You know how every woman needs the perfect little black dress and the perfect red lipstick? Well, I beg to differ. What every woman really needs is the peace of mind that comes from having some money socked away for rainy days. After all, with some money behind you, you can buy any number of black dresses and red lipsticks, but you can’t pay the rent with frocks and wax-based tinted lip products. We’ve already discussed the idea of saving 25% of your income. Now, we’re going to get into the details of what you should actually do with the money you save.

As a general rule, there are three basic types of savings accounts that you need. Today, we’re going to focus on the first one: the emergency savings account.

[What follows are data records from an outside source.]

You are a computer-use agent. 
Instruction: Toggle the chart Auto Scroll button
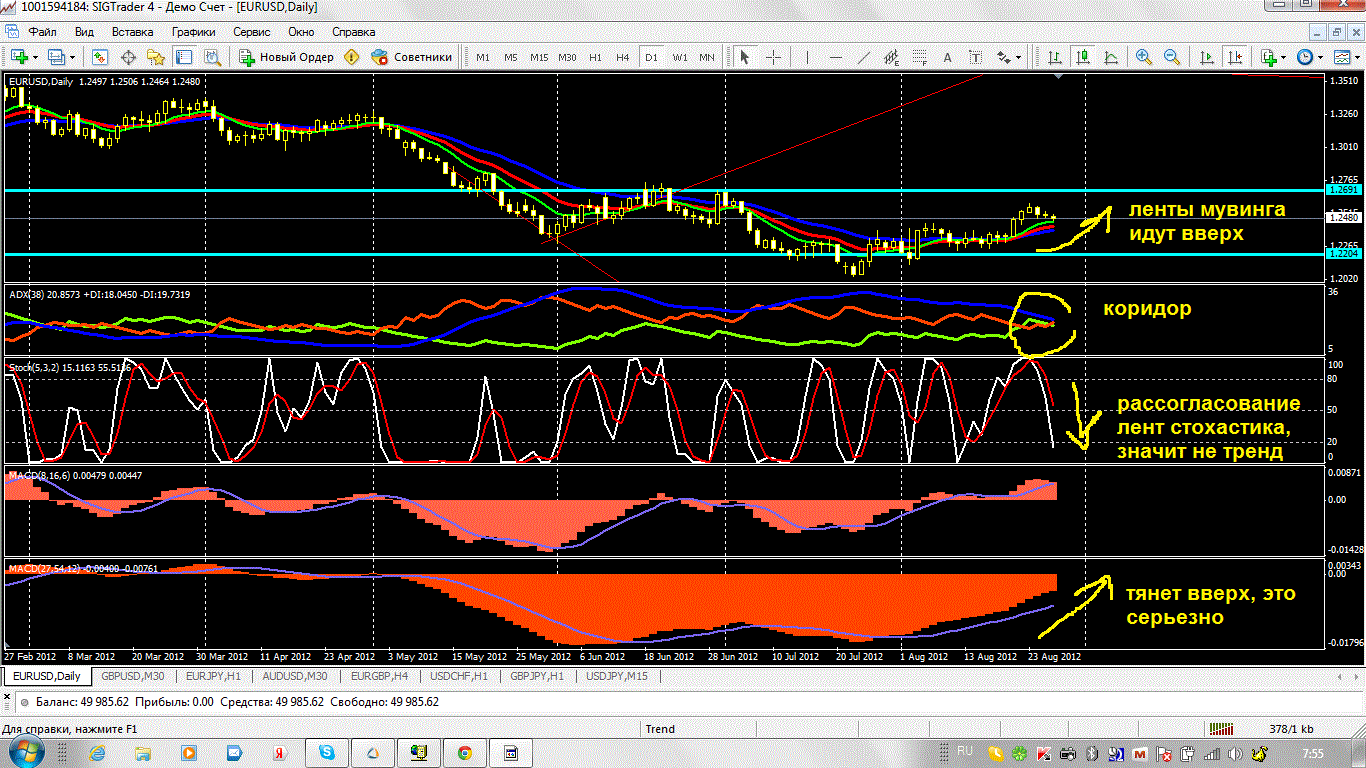tap(1208, 57)
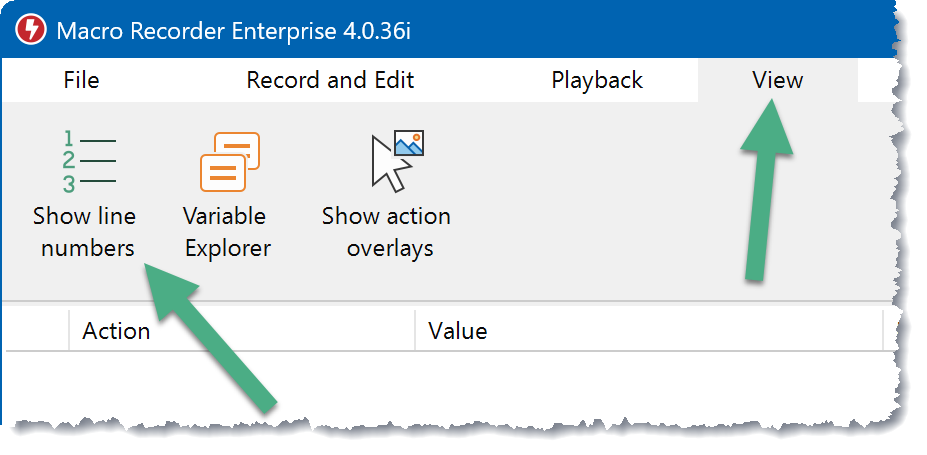This screenshot has width=927, height=455.
Task: Click the blank first column header
Action: (35, 331)
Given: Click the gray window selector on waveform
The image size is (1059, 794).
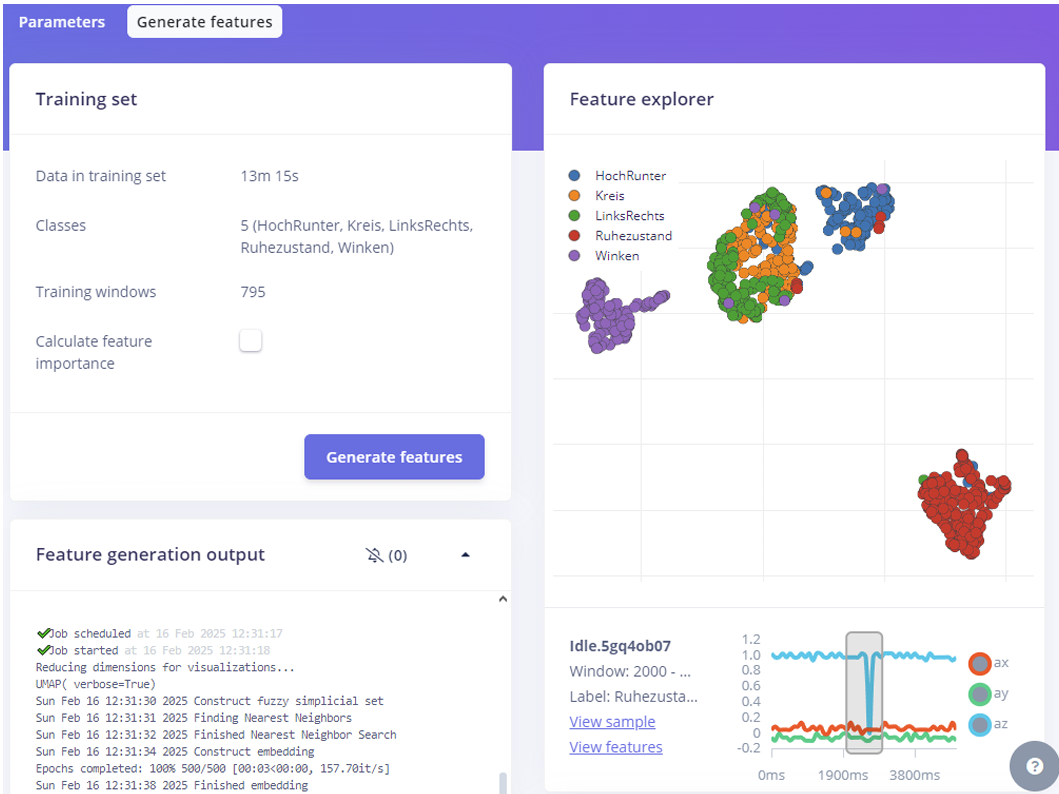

What is an emergency savings account?

I’m sure you’ve heard this before, but the most basic thing you need is an emergency savings account. Essentially, this is where you keep the money that will keep body and soul together in the event of a disaster like losing your job or watching your home burn to the ground. Your emergency savings should be enough to get you back on your feet after that kind of event.

The rule of thumb that you hear bandied about is that you should have 3-6 months’ worth of expenses saved. If you’re being a good egg and using a budget and tracking your spending, you’ll have a solid idea of how much you spend in a month. Let’s say that figure is $3,000; your goal is going to be to have $9,000 to $18,000 tucked away somewhere safe (like, say, an FDIC-insured bank, more on that later).

So that’s… a lot of money. A scary amount, really, for many beginners. I get it. If you’re a novice saver, that can seem almost impossible to achieve. But I promise you, it can be done. After all, I did it, and I’m lazy and underpaid. The trick is to commit and work at it steadily. Saving even $100 a month will eventually get you there, but if you’ve committed to saving 25% of your income and keeping your expenses to 75% of your income, you can get to the magic 6-months-of-expenses-saved in just 18 months.

Trust me, there is nothing quite like the comforting glow of having enough money set aside to cope for a few months if you need to.

Where should I put that? (That actually is what she said)

When you set up your emergency savings, you need an actual account to put the money into. There are two things to consider when you’re deciding what to use for an emergency savings account: accessibility and interest rates. Since this is money for an emergency, you’re really going to want to put the money in an account that lets you access it when you need it, such as when you have an emergency.

Basic savings accounts typically let you take money out whenever you like, and often your bank will give you a savings account when you open a checking account. These accounts are insured by the Federal Deposit Insurance Corporation (up to $250,000), so you can feel pretty confident that you’ll be able to get out the money you put in, and they usually don’t have restrictions like minimum balances and so on. However, while they are great for accessibility they are usually super terrible on interest rates. The savings account that comes with my checking account offers a hilariously low 0.10% annual interest rate. Spoiler: I do not use this account for my emergency savings.

If you shop around, you can find accessible options with OK-ish interest rates. You can get up to 1.5% on a penalty-free certificate of deposit (CD) with Ally Bank, for example. This is still less than inflation, which is currently 1.6%, but it’s not the worst.  The downside is that, as with most CDs, you have to deposit a single lump sum, so this is better if you already have a chunk of savings. Another option, which will let you deposit every month, is the Goldman Sachs savings account, which offers 1.20% on a standard savings account. You could also look into Synchrony Bank or Discover Bank. I mean, you know how Google works, you can find these things—the point is that you want to consider how easy it is to access your money, and what kind of interest rate you can get.

I recommend saving up at least three months of expenses in an accessible account before you start pursuing any other savings goals. Being prepared for an emergency is one of the smartest things a girl can do.